Key Highlights
- Benoit Dageville, founder, offloaded 874 SNOW shares on March 23 at $170.01 each, generating approximately $148,588 through a pre-established 10b5-1 trading arrangement
- Emily Ho, CAO, disposed of 2,141 shares on the identical date at approximately $173.97 per share, collecting around $372,470 while reducing her holdings by 4.59%
- The stock has declined approximately 7% during the past week, currently hovering near $161.21, significantly beneath its 52-week peak of $280.67
- Fourth-quarter performance exceeded expectations — earnings per share reached $0.32 versus forecasts, while revenue hit $1.28 billion with 30.1% year-over-year growth — yet shares failed to rally
- Class-action litigation combined with continued executive stock sales creates mounting challenges, though Wall Street maintains a “Moderate Buy” stance with a mean price target of $248.58
A pair of Snowflake executives executed stock sales during the same trading session last week, catching investor attention. The company’s shares have shed approximately 7% across five trading days, with the simultaneous filings contributing to ongoing pressure on a stock that has struggled throughout the current year.
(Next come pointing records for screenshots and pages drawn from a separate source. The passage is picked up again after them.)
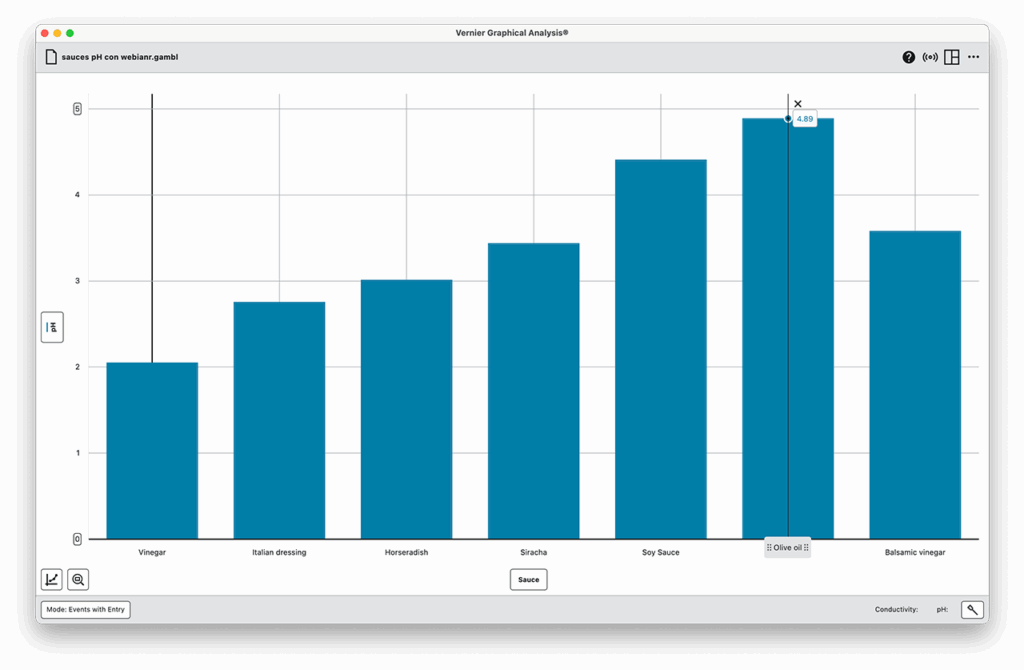Open the file menu document icon
This screenshot has width=1024, height=670.
[x=51, y=57]
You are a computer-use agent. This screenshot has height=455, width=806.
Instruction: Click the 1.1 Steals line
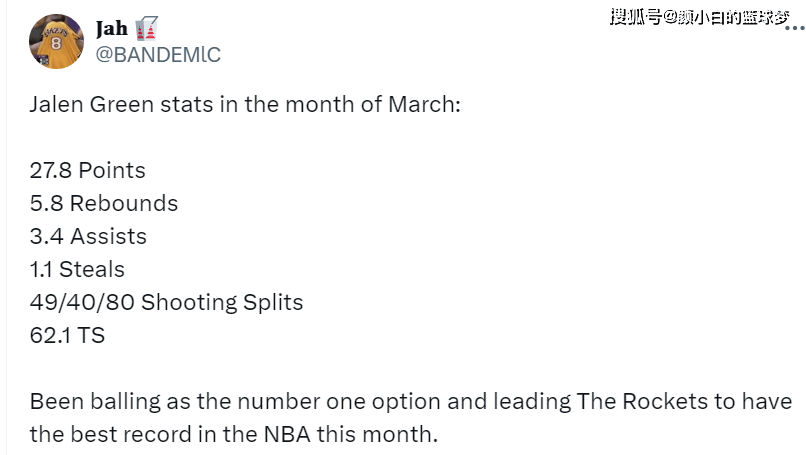(77, 269)
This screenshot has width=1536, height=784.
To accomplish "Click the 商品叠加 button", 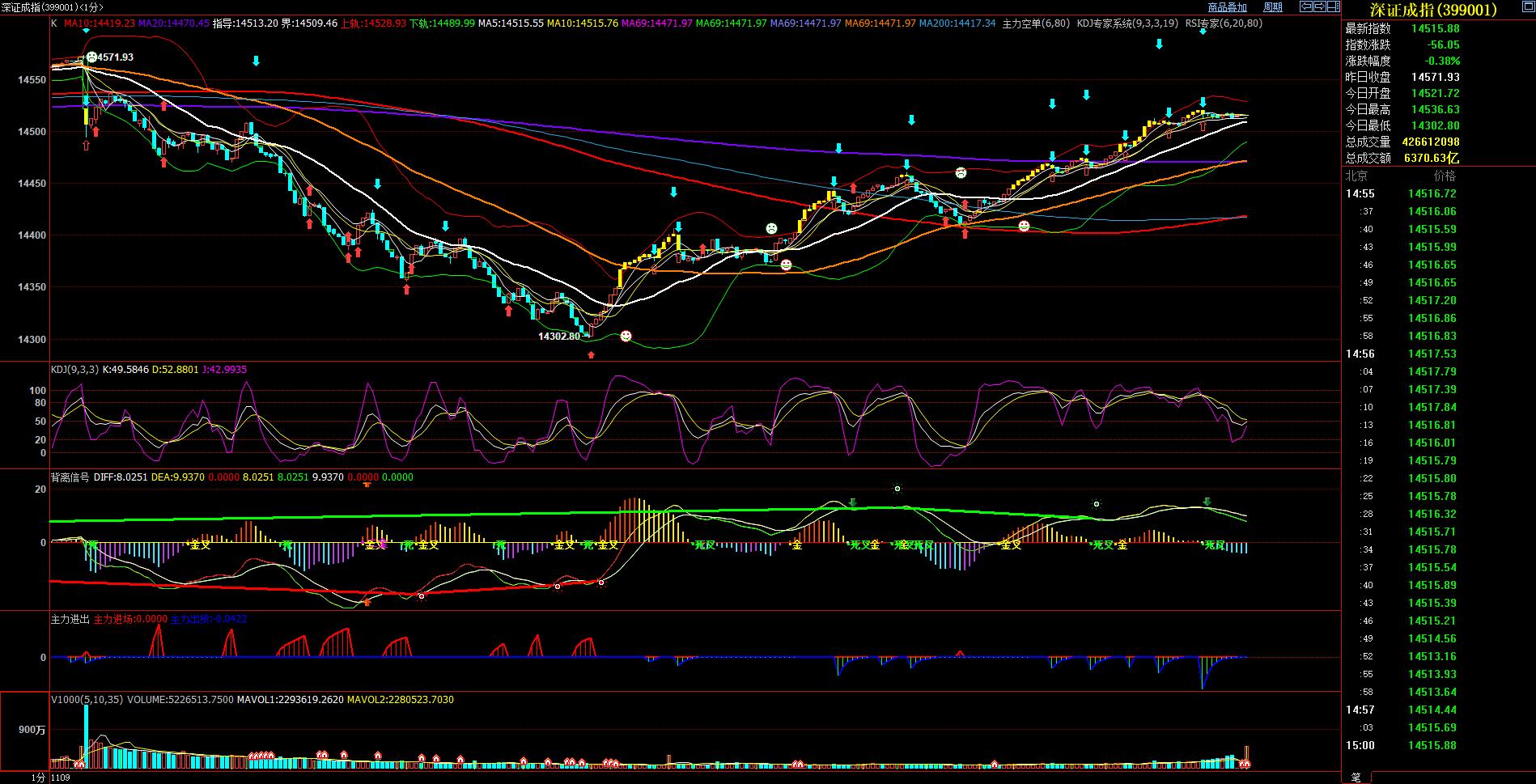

Benoit Dageville, serving as founder and Chief Architect, executed a sale of 874 shares on March 23 at $170.01 apiece, generating proceeds of roughly $148,588. This disposal occurred under a 10b5-1 trading arrangement established during March 2025, indicating the transaction followed predetermined scheduling rather than discretionary timing. Dageville additionally forfeited 598 and 287 shares on March 20 for tax withholding purposes, priced at $175.40 per share.
Following these transactions, Dageville maintains direct ownership of 65,742 shares. His indirect holdings remain substantial — 750,000 shares via The Selene GRAT No. 1, more than 3 million through The Snow Trust UTA, while his spouse controls an additional 750,000 shares held in The Thira GRAT No. 1.
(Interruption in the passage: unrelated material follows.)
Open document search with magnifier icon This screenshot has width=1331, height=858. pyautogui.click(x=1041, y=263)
During the same session, Emily Ho, Chief Accounting Officer, disposed of 2,141 shares at a mean price of $173.97, generating proceeds of approximately $372,470. This transaction reduced her position by 4.59%, leaving her with 44,553 shares valued near $7.75 million.
Impressive Quarterly Results Fail to Spark Rally
These executive transactions occurred following robust fourth-quarter performance. Snowflake delivered earnings per share of $0.32, surpassing the $0.27 analyst consensus by five cents. Revenue reached $1.28 billion, climbing 30.1% year-over-year while exceeding the $1.25 billion projection. Remaining performance obligations jumped 42% to $9.77 billion, strengthened by a $400 million agreement with a financial services customer.
Despite these results, shares continue declining. SNOW currently trades at $161.21, representing a steep retreat from its 52-week peak of $280.67, while trading substantially below both its 50-day moving average of $182.41 and 200-day average of $218.51.
Wall Street analysts have systematically lowered price objectives following the earnings announcement. Wells Fargo reduced its target from $290 to $210. BTIG adjusted downward from $312 to $235. Scotiabank decreased its forecast from $290 to $205. Most firms retained favorable ratings despite these reductions. The average target among 42 analysts stands at $248.58, with 33 maintaining Buy ratings, five at Hold, and two at Sell.
Class-Action Lawsuits Intensify Challenges
Multiple law firms have initiated or publicized class-action litigation against Snowflake, targeting shareholders who purchased shares between June 27, 2023 and February 28, 2024. Lead-plaintiff appointment deadlines are scheduled near April 27, 2026. The quantity of filings — originating from Rosen, Pomerantz, Schall, and additional firms — has elevated legal ambiguity surrounding the equity.
Regarding institutional activity, Vanguard acquired 1.45 million shares during Q4, expanding its holdings beyond 30 million. Jennison Associates increased its stake by 27.7% to 11.6 million shares. Institutional shareholders collectively control 65.1% of SNOW.
Snowflake’s artificial intelligence effort, Project SnowWork, continues in limited preview phase, designed to deliver data-grounded AI agents for enterprise business applications.